The chapters reposition the theme of Navigating Ambition and Personal Sacrifice from a primarily professional pursuit to a deeply psychological one, examining the sacrifices that emotional health requires. Reid’s revelation that he attended counseling, not rehab for addiction, reframes his ambition entirely. He sacrificed his immediate trajectory not for familial duty but for self-improvement, aspiring to become “a man more capable of giving [Stella] what [she] deserve[s]” (314). This act transforms his ambition into something relational, a disciplined effort to become worthy of the love he feels. In parallel, Stella’s ambition evolves under Nate’s influence. Her career flourishes, yet it’s also safer and more structured, prompting Reid’s sharp accusation that she’s about to “burn out.” His critique suggests that she has sublimated her raw, risk-taking creative impulses in exchange for the security of the life she shares with Nate. The novel thus interrogates the nature of fulfillment, juxtaposing the external markers of the success Stella achieves against the internal, authentic self that Reid claims she has sacrificed.
The narrative structure, marked by a significant three-year time jump and a pattern of abrupt, disruptive encounters, underscores the theme of Shaping One’s Life Through Choices Rather Than Fate. The slow, linear progression of Stella’s healing and relationship-building with Nate establishes a rhythm of earned stability. This peace is then shattered by Reid’s sudden New Year’s Eve appearance, a structural shock that reintroduces the novel’s central conflict. The subsequent three-year ellipsis solidifies her domestic life with Nate, making his reemergence via the “fated” interview even more significant. This structural choice privileges moments of intense emotional disruption over years of quiet contentment, implying that a single, destined confrontation can irrevocably alter a lifetime of careful planning. By compressing years of stability and expanding moments of crisis, the narrative architecture reinforces the idea that Stella’s connection to Reid operates outside of conventional time, possessing an inescapable gravity that bends the trajectory of her life.
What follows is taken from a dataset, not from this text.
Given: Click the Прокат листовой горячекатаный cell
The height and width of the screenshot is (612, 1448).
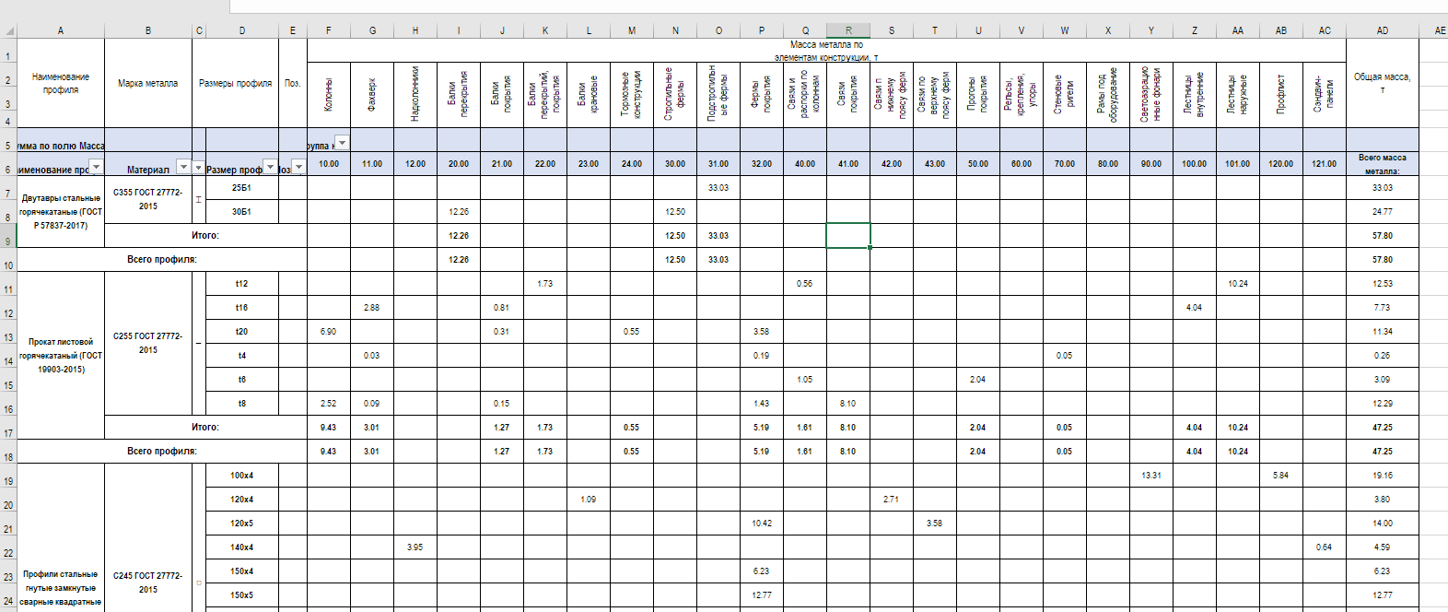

In addition, the narrative uses specific settings and symbolic acts to delineate the distinct emotional territories of Stella’s relationships, contrasting the professional world she builds with Nate against the volatile nature of her connection to Reid. The Austin Speak office becomes the primary stage for her relationship with Nate; it’s where he mentors her, where they establish trust, and where they consummate their romantic relationship. Their sexual encounter on his desk merges their professional and personal identities, symbolizing their bond as a fusion of shared ambition and intimacy. In stark contrast, Reid’s appearances are invasions of Stella’s carefully curated spaces: her apartment porch, the impersonal luxury of a hotel penthouse, and finally the claustrophobic intimacy of a bathroom. Stella doesn’t plan or choose these encounters; they happen to her, reinforcing the sense that Reid is a force she can’t control. The settings thereby highlight the fundamental difference between a relationship she actively constructs and one that seems to preexist her will.